# Data enrichment

[Census data available at wikipedia](https://en.wikipedia.org/wiki/List_of_states_and_union_territories_of_India_by_population)

Workflow:
1. Delete the disputed boundaries.
2. Read the census file
3. Add new fields in the attribute table
4. Update the table
5. Add metadata

In [3]:
import arcpy

# Environment settings
arcpy.env.workspace = r"C:\Users\nomitrawat\Documents\Training\Data\Administrative Boundary Database"
arcpy.overwriteOutput = True

# Copy the feature class
result = arcpy.management.Copy("STATE_BOUNDARY_COPY.shp", "STATE.shp")

# Delete the disputed geometries
fields = ["STATE"]

with arcpy.da.UpdateCursor(result, fields) as cursor:
    for row in cursor:
        state_name = row[0]
        
        if state_name[:8] == "DISPUTED":
            cursor.deleteRow()



# Census Data

Source: Wikipedia
Create a dictionary so that adding data to attribute table is easy

In [27]:
census = r"C:\Users\nomitrawat\Documents\Training\Data\India population census.tsv"
f = open(census, "r")
lines = f.readlines()

state_details = {}

#Skip the header
for line in lines[1:]:
    details = line.split("\t")
    state_details[details[0]]=[details[1].strip().replace(",", ""), details[2].strip().replace(",", ""), details[3].strip().replace(",", ""), details[4].strip().replace(",", "").replace("\n", "")]


for key, value in state_details.items():
    print(f"Name of the state :{key}")
    print(f"Population in 2011 :{value[0]}")
    print(f"Population in 2023 :{value[1]}")
    print(f"Urban population 2011 :{value[2]}")
    print(f"Rural population 2011 :{value[3]}")
    # print(f"Total population in 2011 matches sum of rural and urban :{int(value[2])+int(value[3])==int(value[0])}")
    print("\n")

print(f"Total number of the items in state_details : {len(state_details)}")

Name of the state :ANDAMAN & NICOBAR
Population in 2011 :380581
Population in 2023 :403000
Urban population 2011 :237093
Rural population 2011 :143488
Is urban + rural =? pop in 11: True


Name of the state :ANDHRA PRADESH
Population in 2011 :49577103
Population in 2023 :53156000
Urban population 2011 :34966693
Rural population 2011 :14610410
Is urban + rural =? pop in 11: True


Name of the state :ARUNACHAL PRADESH
Population in 2011 :1383727
Population in 2023 :1562000
Urban population 2011 :1066358
Rural population 2011 :317369
Is urban + rural =? pop in 11: True


Name of the state :ASSAM
Population in 2011 :31205576
Population in 2023 :35713000
Urban population 2011 :26807034
Rural population 2011 :4398542
Is urban + rural =? pop in 11: True


Name of the state :BIHAR
Population in 2011 :104099452
Population in 2023 :126756000
Urban population 2011 :92341436
Rural population 2011 :11758016
Is urban + rural =? pop in 11: True


Name of the state :CHANDIGARH
Population in 2011 :1055

Adding new fields in the "STATE.shp" to load all the data.

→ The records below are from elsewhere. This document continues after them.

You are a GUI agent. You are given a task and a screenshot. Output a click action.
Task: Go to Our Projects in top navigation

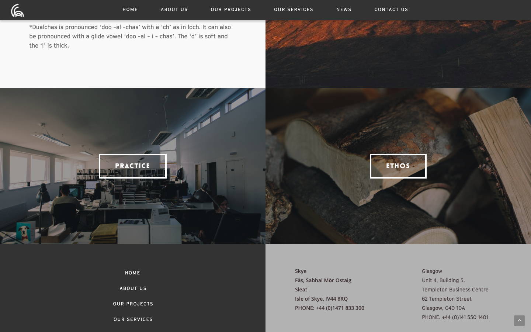pos(231,10)
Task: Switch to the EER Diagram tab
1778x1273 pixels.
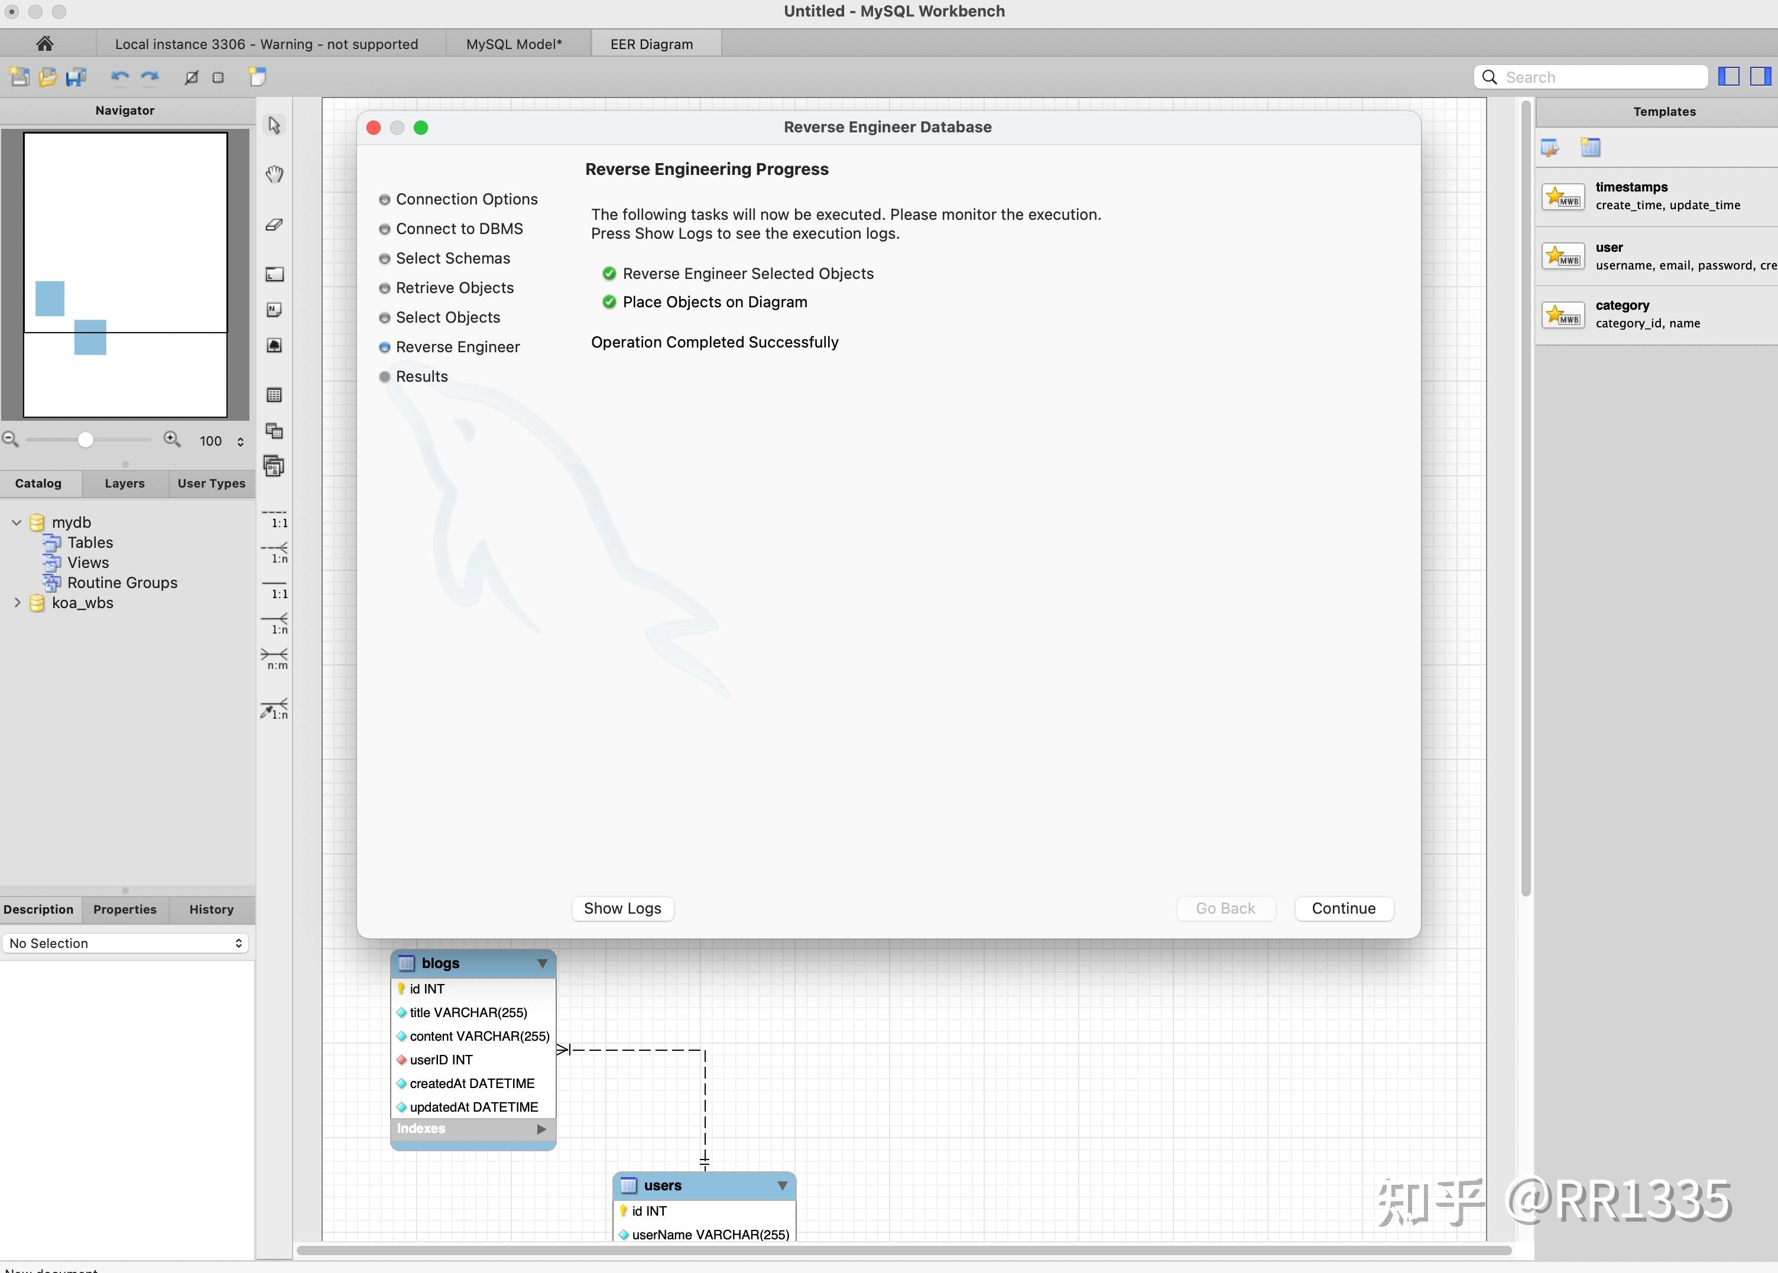Action: [x=655, y=43]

Possible to multiple new fields by creating a list of lists.

In [29]:
arcpy.management.AddFields(result,
                           [['pop11', 'LONG'],
                            ['pop23', 'LONG'],
                            ['urbn_pop11', 'LONG'],
                            ['rurl_pop11', 'LONG']])

Update the newly added fields

In [34]:
fields = ["STATE", "pop11", "pop23", "urbn_pop11", "rurl_pop11"]
with arcpy.da.UpdateCursor(result, fields) as cursor:
    for row in cursor:
        row[1] = state_details[row[0]][0]
        row[2] = state_details[row[0]][1]
        row[3] = state_details[row[0]][2]
        row[4] = state_details[row[0]][3]
    
        cursor.updateRow(row)

# Metadata

Updating the metadata involves
1. Getting the metadata
2. Updating it
3. Save the changes

In [36]:
metadata = arcpy.metadata.Metadata(result)

metadata.title = "India state with population census"
metadata.tags = "India, States, Population"
metadata.summary = "The data contains boundaries of the state along with population census"
metadata.description = "The population census is for the years 2011 and 2023"
metadata.credits = "Survey of India, Wikipedia"

metadata.save()

# Exercise
1. Check for all the states whether the count the sum of urban and the rural population in 2011 is equal to the total population in 2011.
2. If you find any state showing discrepency from first exercise, add note regarding the same in the metadata description.